事八日の両日、つまり2月8日と12月8日が針供養を行う日とされているが、関東関西などの地域で違いがあり、1年のうちでどちらか一方の日に行われることが多い。全国的に、大安・仏滅などの六曜は関係なく、2024年も2月8日・12月8日に供養のための催しが行われる。
針供養のやり方は?
先述したとおり、本来使えなくなった針を神社に納めることで針供養を行う。お祓いや厄除などを行っている神社・お寺であれば、針供養も行っていることが多い。使わない針がある方は、近くの寺社で針供養ができるか確認しておこう。

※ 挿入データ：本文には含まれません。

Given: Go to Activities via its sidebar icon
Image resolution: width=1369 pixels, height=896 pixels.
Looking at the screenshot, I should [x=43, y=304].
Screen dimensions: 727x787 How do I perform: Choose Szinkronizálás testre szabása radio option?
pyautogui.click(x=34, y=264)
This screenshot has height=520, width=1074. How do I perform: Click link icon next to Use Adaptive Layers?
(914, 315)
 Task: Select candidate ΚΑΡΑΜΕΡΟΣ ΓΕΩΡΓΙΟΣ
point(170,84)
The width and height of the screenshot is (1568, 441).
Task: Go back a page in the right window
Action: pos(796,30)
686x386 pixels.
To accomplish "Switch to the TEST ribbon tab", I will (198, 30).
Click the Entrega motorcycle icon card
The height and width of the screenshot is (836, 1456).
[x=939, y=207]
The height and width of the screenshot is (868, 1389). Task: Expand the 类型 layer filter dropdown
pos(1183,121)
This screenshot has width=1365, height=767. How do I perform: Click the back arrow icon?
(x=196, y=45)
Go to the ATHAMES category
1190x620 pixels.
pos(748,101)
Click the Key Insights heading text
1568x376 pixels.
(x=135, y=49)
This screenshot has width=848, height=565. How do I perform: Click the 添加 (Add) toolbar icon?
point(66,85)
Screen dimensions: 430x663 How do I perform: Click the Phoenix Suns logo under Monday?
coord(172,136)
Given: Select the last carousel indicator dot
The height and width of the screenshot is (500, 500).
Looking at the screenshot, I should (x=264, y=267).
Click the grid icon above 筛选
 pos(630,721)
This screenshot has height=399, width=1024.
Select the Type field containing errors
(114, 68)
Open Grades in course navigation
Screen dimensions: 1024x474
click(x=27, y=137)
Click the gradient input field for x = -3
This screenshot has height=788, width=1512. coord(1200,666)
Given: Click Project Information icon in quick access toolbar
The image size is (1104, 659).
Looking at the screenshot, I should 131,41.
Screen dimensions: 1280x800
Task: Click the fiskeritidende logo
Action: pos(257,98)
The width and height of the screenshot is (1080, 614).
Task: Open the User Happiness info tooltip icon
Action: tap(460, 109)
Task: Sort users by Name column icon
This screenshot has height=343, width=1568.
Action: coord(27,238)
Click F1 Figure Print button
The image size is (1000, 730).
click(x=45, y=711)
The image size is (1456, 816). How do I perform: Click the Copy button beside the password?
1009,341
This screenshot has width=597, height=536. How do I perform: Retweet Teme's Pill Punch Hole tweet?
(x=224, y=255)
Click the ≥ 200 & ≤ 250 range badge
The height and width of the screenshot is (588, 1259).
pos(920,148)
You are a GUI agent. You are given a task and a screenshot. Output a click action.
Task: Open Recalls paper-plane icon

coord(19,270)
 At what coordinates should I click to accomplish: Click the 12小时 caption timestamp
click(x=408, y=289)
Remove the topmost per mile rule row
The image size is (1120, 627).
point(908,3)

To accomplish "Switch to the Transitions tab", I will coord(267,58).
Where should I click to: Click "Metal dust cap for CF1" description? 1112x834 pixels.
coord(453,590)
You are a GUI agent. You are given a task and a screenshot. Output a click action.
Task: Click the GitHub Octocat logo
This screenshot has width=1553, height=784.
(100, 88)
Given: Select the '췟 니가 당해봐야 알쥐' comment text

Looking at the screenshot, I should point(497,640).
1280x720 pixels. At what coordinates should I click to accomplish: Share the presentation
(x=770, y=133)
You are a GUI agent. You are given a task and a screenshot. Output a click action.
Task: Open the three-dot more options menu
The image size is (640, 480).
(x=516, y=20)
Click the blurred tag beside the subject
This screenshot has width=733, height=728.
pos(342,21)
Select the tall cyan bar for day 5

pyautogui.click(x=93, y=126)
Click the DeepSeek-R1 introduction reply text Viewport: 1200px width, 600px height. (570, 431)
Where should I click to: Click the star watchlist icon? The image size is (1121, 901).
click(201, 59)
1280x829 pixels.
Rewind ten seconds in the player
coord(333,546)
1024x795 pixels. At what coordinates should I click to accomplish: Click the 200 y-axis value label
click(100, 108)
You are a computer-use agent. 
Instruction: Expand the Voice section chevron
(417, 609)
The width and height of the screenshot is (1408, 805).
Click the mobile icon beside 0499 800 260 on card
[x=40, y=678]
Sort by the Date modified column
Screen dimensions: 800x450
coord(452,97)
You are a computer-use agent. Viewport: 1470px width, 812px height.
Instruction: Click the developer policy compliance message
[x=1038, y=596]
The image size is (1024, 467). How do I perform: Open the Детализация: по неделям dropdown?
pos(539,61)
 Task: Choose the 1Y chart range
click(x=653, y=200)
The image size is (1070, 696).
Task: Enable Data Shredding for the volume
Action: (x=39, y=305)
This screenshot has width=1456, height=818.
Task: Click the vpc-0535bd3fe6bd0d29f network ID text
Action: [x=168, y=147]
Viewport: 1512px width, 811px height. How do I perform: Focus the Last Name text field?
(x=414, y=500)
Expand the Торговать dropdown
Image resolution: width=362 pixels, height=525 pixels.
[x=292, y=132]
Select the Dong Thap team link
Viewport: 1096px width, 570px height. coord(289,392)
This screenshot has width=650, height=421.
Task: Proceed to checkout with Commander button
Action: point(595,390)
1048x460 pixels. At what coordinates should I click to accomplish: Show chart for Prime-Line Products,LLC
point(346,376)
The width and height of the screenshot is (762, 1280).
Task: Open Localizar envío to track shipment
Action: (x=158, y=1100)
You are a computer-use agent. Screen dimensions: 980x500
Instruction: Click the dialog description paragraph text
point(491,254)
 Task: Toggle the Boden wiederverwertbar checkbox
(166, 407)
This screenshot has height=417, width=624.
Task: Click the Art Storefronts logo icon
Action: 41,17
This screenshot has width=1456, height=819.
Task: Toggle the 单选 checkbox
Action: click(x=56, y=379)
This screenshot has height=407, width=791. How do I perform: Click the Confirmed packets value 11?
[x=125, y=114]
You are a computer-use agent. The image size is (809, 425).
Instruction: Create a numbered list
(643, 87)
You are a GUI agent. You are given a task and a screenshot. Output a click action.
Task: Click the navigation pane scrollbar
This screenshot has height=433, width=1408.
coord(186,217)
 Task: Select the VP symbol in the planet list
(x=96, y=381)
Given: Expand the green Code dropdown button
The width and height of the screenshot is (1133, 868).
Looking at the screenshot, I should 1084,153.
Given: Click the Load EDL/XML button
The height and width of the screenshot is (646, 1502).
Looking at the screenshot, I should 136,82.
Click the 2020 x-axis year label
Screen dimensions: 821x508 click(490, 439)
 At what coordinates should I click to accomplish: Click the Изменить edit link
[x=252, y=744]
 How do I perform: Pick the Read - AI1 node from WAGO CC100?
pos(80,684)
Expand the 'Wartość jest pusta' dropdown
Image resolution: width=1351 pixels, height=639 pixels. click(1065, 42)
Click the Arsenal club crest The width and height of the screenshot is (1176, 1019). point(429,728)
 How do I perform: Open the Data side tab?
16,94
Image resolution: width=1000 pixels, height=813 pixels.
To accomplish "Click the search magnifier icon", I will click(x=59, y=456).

針供養には、寺社に納める以外にも、豆腐やこんにゃくのような「柔らかいものに刺す」方法もある。裁縫用の針は、厚みのあるものや硬いものに使われることも多いため、柔らかいものに刺すことで針をねぎらう意味合いがあるそうだ。実際に寺社でも、豆腐やこんにゃくに針を刺し供養が行われていることも少なくない。
針供養で有名な寺社で行われる催し
ここからは、針供養の当日に寺社で行われる催しを紹介したい。「供養」と聞くと”厳かな雰囲気”を連想しがちだが、針供養では全国的に”お祭りのような賑わい”を見せるのも特徴の一つだ。実際に納める針がないという方でも、当時に足を運べばその雰囲気を楽しめる。
浅草寺(東京都台東区)
台東区浅草にある浅草寺の淡島堂では、毎年2月8日に「針供養会」が行われる。浅草寺は特に、針仕事に携わっている女性が訪れることが多いようだ。容器に入った巨大な豆腐に針を刺し供養を行い、魂針供養之塔前での法要や御詠歌などで賑わいを見せる。
正受院(東京都新宿区)
新宿区にある正受院でも、針供養のための催しが行われる。その”華々しさ”は全国でもトップクラスと言われており、華やかな服を纏った女性や夜叉王姿の翁などが行事を執り行う。神輿のような「花御堂」が担ぎ出され、厳かでありながらも華やかな雰囲気がある。
厳島神社(兵庫県洲本市)
洲本市にある厳島神社では、2月8日に「裁縫の上達」を祈願する針供養が行われる。神事の後は、「邪気祓いのぜんざい」が振る舞われ、供養した針は境内にある「針塚」に納められる。
太平寺(大阪府大阪市天王寺区)
大阪にある太平寺では毎年2月8日に、1年間使った針を供養し、裁縫の上達を願う針供養が行われれる。同日には併せて「筆供養」「茶筅(ちゃせん)供養」も行われるため、書道関係・茶道関係の方も訪れるようだ。
法輪寺(京都府京都市西京区)
京都市西京区にある法輪寺では、針仕事の上達を願う針供養の行事が行われる。色糸をつけた大針を大きな蒟蒻に刺し、供養を行うのが特徴だ。なお、法輪寺では、12月8にも針供養の行事を執り行っている。